MATERIAL TO PROCESS: Begin

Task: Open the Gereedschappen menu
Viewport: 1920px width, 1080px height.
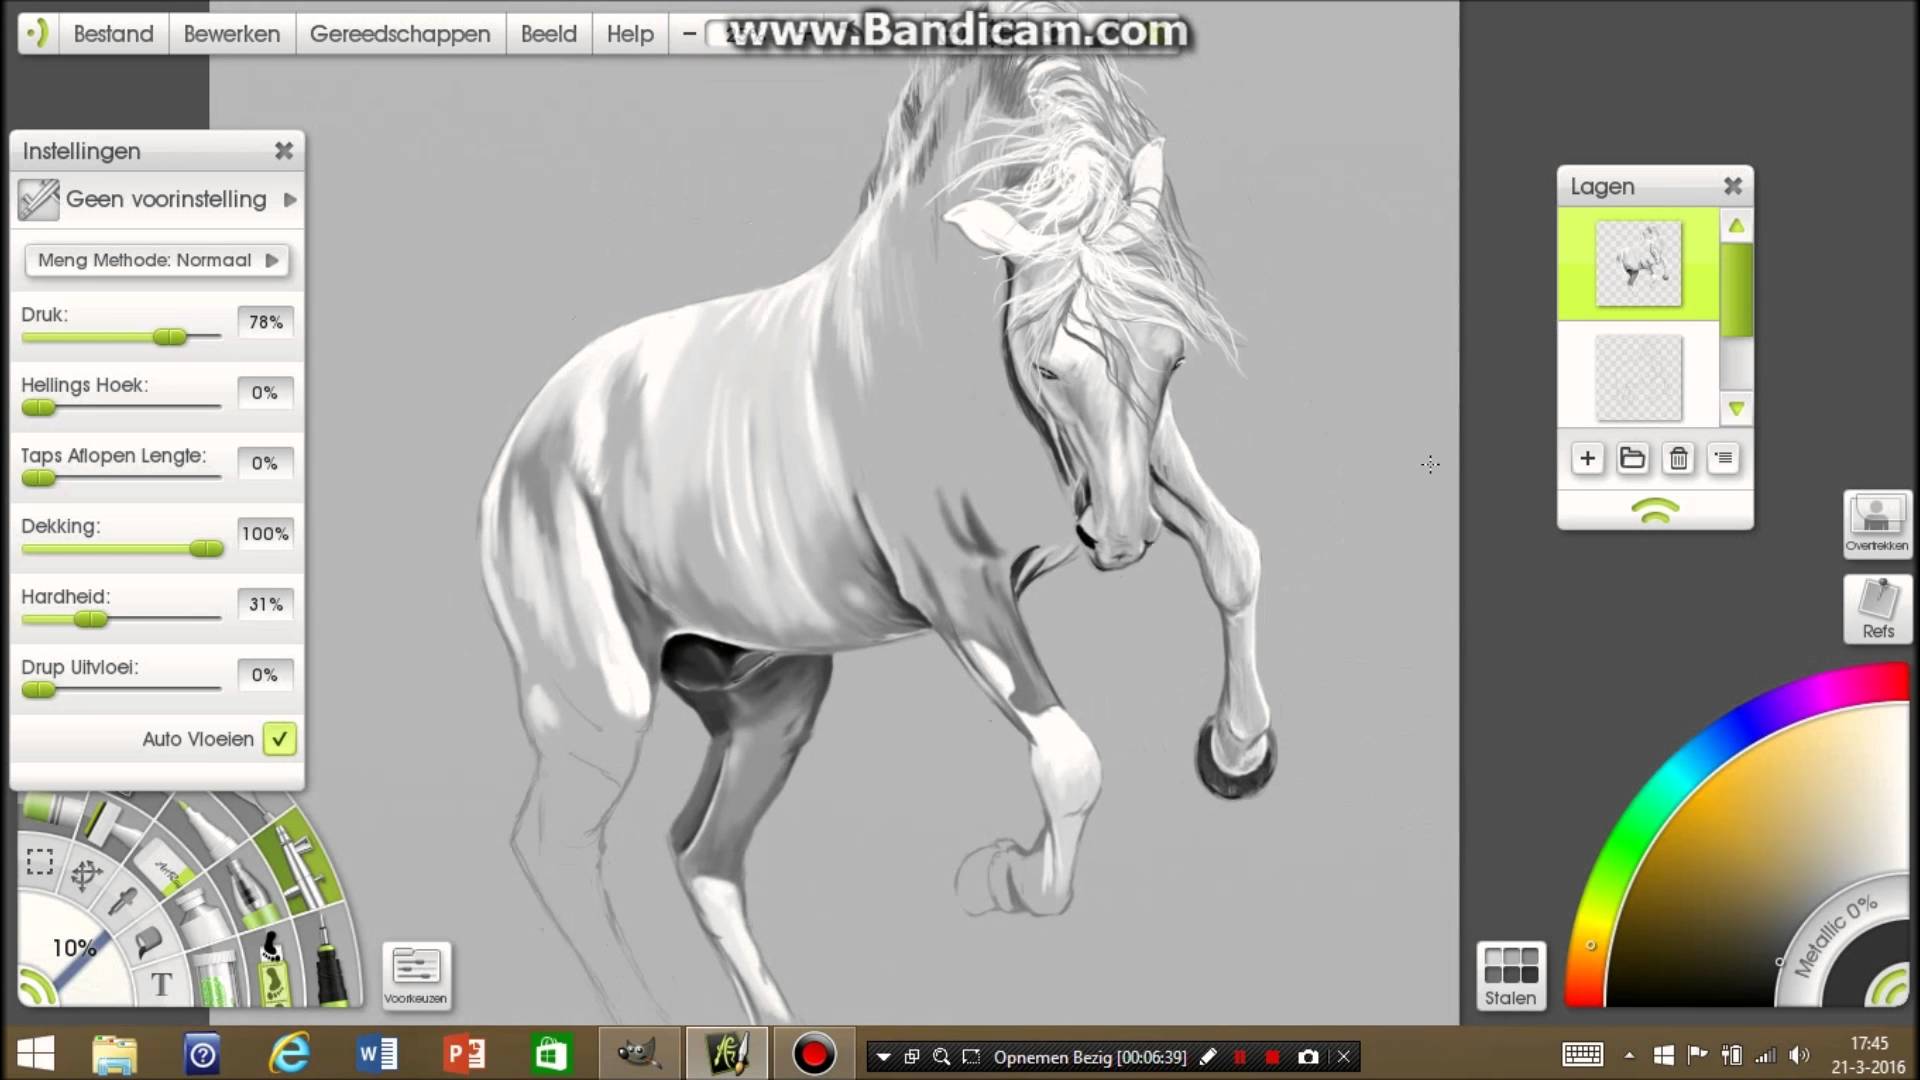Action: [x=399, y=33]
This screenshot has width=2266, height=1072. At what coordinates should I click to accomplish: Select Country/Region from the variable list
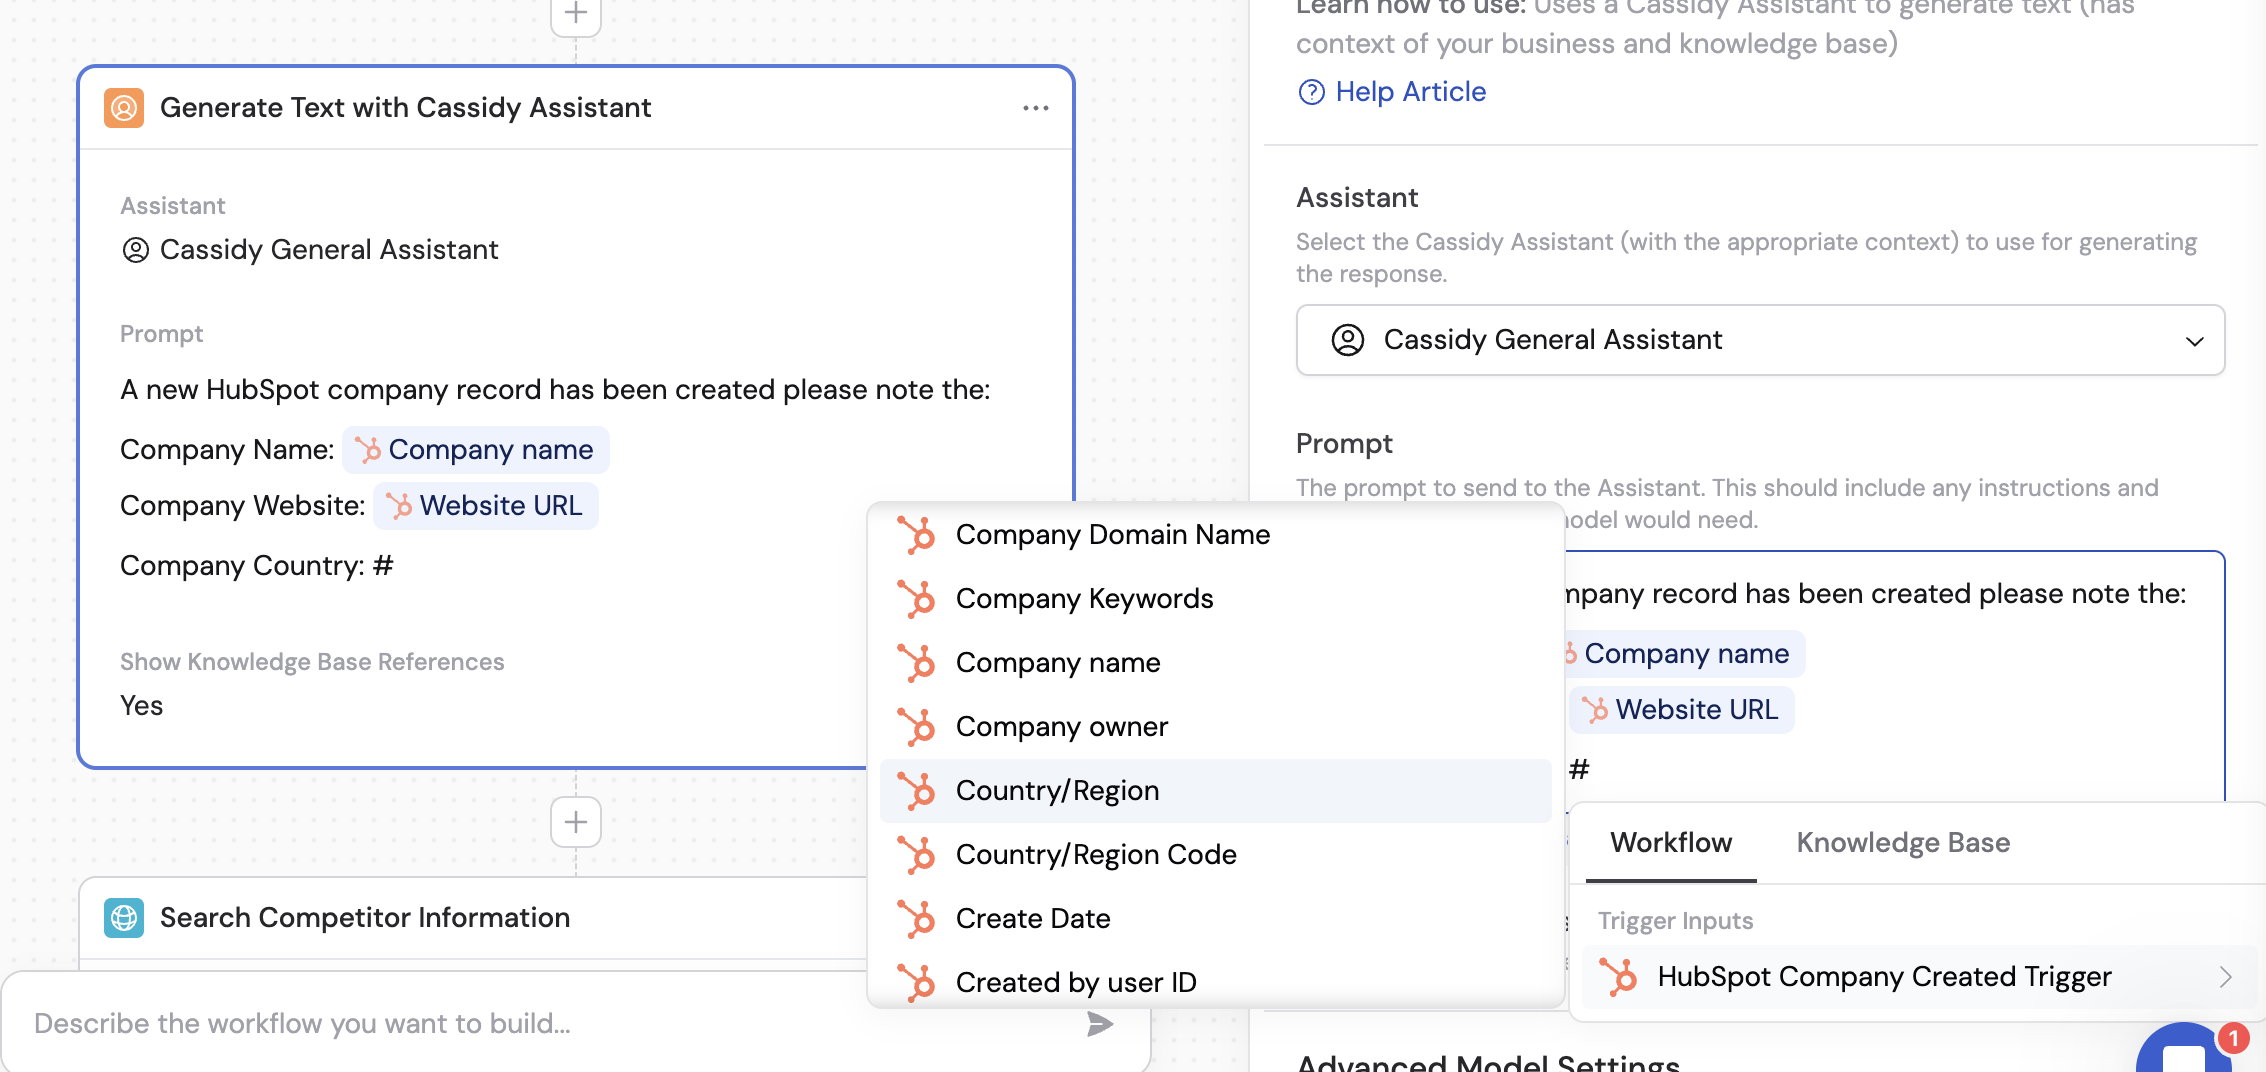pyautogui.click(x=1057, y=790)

MATERIAL TO PROCESS: End

▸ YOUR ASSIGNMENT
Reproduce, unchanged, each line between the one with "Viewport: 1920px width, 1080px height." and the last line of the material, both included; the pictures do not go in.

▸ RESPONSE TO THIS EXERCISE
Viewport: 1920px width, 1080px height.
Action: [x=399, y=33]
This screenshot has width=2266, height=1072. At what coordinates should I click to accomplish: Select Country/Region from the variable list
pyautogui.click(x=1057, y=790)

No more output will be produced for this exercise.